Three principal secretaries (PSs) have been reshuffled in what government has described as a normal procedure to ensure effective delivery of services in its ministries, departments and agencies.
Following the changes which Minister of Information, Tourism and Culture Kondwani Nankhumwa confirmed in an interview on Sunday, PS for Information, Tourism and Culture Chimwemwe Banda has been shifted to the Department of Disaster Management Affairs (Dodma) to replace Paul Chiunguzeni.
On the other hand, Chiunguzeni has been moved to Ministry of Defence where he replaces Justin Saidi who heads to Information, Tourism and Culture to replace Banda.
Commenting on the changes, Nankhumwa said: “This is a normal process, and no reasons are given. The reshuffle is with immediate effect.”
In a related development, four months after the launch of the Public Sector Reforms, government is still maintaining on its pay-roll over 80 PSs against 19 ministries.
Despite Vice-President Saulos Chilima’s assurance that the number would be reduced, a listing of head of civil service, PSs and heads of constitutional and independent bodies as at March 2015 indicates that the number has reduced by less than two PS.
This development means that millions of taxpayers’ funds are still being spent on the bloated number of PSs who are each entitled to an official vehicle, 500 litres of fuel per month, Medical Aid Society of Malawi (Masm) VIP cover, among others.
Spokesperson for the Public Service Reforms, Constance Kilimo, said government is still committed to resize the number of the PSs and has since stopped recruiting until the exercise is completed.
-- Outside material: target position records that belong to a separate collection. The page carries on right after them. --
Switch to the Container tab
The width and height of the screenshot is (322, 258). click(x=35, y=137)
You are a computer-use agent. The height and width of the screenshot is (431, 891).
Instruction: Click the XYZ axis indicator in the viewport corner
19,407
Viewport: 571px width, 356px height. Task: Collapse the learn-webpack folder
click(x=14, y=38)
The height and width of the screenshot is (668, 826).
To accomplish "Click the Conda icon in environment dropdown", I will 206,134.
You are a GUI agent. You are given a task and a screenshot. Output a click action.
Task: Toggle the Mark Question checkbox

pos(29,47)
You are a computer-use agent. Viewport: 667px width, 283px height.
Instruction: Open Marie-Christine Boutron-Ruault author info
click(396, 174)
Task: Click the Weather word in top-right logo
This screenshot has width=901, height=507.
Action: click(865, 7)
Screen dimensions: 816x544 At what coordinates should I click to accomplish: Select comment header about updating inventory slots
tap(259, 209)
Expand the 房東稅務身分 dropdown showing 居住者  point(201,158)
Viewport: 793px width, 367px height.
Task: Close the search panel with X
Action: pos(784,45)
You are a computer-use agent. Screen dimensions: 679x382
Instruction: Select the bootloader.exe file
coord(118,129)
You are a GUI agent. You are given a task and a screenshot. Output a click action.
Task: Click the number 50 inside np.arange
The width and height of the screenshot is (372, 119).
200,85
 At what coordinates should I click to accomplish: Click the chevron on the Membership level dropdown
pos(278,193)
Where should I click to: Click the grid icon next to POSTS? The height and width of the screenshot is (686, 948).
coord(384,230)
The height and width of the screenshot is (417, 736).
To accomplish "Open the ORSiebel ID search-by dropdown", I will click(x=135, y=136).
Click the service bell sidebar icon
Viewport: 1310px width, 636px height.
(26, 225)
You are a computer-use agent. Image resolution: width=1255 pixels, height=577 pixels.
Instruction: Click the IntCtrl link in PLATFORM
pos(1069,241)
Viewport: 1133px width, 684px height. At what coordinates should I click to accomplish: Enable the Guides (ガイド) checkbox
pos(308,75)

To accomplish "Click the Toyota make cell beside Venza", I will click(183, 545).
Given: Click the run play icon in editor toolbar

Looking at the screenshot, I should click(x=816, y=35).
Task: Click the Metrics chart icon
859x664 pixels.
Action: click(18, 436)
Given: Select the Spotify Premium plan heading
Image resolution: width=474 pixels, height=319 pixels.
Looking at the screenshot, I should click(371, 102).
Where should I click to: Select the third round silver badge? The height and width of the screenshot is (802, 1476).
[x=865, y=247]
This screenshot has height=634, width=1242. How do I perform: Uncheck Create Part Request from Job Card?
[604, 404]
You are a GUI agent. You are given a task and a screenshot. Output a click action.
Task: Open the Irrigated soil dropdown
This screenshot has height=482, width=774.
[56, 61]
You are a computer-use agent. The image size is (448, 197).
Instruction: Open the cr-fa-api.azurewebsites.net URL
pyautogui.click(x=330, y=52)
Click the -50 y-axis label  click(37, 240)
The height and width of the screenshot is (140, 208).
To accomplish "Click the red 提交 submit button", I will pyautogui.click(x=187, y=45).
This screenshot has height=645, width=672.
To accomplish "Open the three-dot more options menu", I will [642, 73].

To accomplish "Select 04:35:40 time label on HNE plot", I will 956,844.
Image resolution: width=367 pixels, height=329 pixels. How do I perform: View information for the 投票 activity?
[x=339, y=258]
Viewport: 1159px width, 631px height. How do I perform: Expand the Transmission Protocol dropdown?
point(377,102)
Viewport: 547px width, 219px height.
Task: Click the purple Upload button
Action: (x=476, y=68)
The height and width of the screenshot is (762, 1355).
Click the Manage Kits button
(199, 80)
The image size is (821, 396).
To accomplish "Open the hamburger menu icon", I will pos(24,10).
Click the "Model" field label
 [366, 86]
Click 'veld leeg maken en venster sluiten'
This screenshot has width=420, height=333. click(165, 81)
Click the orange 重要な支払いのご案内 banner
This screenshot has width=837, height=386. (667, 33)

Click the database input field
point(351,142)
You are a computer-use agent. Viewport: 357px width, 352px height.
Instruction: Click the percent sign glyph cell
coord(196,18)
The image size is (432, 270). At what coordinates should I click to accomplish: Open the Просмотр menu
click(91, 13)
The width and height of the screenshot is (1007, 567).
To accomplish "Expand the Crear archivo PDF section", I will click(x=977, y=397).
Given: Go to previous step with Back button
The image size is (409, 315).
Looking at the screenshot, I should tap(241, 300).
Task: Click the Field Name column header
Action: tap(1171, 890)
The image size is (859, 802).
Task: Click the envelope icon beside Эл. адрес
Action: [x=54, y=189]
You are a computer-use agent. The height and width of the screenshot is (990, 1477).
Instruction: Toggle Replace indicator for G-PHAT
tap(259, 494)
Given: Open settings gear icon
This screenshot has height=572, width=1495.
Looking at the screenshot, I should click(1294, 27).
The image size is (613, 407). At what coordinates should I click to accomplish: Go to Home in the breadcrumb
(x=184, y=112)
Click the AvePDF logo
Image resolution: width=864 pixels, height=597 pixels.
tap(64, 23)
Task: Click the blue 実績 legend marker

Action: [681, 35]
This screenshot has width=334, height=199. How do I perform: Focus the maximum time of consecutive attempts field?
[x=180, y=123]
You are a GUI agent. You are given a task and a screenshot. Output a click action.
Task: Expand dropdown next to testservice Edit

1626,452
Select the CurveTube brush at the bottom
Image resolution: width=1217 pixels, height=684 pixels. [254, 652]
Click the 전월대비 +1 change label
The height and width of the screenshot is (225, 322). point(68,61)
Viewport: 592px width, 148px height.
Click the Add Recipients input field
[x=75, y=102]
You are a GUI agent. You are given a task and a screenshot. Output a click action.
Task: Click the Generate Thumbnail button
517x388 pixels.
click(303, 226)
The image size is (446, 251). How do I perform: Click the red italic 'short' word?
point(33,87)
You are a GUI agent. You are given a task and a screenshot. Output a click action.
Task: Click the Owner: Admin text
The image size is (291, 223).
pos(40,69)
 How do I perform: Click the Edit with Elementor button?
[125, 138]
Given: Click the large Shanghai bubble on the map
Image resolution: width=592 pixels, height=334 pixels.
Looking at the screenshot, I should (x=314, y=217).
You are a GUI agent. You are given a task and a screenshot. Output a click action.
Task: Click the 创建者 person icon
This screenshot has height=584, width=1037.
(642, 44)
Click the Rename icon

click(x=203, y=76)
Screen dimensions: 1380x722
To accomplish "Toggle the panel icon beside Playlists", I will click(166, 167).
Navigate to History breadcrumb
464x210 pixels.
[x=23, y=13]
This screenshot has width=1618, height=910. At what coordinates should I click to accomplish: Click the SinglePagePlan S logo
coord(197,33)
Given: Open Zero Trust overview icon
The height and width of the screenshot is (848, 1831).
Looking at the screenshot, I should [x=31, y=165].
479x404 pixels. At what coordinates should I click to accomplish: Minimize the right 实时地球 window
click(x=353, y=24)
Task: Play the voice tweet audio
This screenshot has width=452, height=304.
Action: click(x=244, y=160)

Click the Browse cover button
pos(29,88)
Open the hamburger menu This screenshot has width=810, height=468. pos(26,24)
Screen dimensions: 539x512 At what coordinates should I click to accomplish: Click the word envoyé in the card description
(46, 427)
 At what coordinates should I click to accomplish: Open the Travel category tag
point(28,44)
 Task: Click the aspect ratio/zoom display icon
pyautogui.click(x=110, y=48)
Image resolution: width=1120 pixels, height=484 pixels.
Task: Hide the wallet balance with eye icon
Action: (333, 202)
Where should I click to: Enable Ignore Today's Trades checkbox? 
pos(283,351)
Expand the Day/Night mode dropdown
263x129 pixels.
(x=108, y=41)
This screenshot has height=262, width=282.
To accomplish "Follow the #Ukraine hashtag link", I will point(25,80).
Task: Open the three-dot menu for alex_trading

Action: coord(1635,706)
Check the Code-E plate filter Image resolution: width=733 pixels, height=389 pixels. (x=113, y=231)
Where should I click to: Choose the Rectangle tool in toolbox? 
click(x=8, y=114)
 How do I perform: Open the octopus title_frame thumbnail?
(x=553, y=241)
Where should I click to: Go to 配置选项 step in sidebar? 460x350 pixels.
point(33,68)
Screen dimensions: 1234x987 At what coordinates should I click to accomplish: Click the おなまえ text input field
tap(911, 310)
She said: “There is a lot that is happening. This is a process and, therefore, will not take one night to be completed. But PSs will be retired normally and some will be deployed.”
In an earlier interview, Nankhumwa said the retiring and redeployment of some PSs needed to wait for the 2015/16 National Budget set to roll out on July 1, but government is committed to reducing the number of PSs.
Said the minister: “There were meetings which were held, consultations with stakeholders all these were part of the first phase and the second phase needed the budget and once this is done, government will carry the work as promised.”
In December 2014, Chilima said the number of PSs, which stood at 96, would be reduced by 56 as part of the public sector reform.
According to Chilima, the number would be reduced to 40 as it created redundancies with some PSs no longer having a ministry to support.
“The exercise would be done through a transparent and consultative process in order to ensure fairness and credibility, this exercise will be done by deleting irrelevant portfolios, deploying some PSs and exiting those that may not be required within the system,” he was quoted as having said.
Furthermore, Chilima said government will only retain one position where there are two. Many big ministries have more than one PS.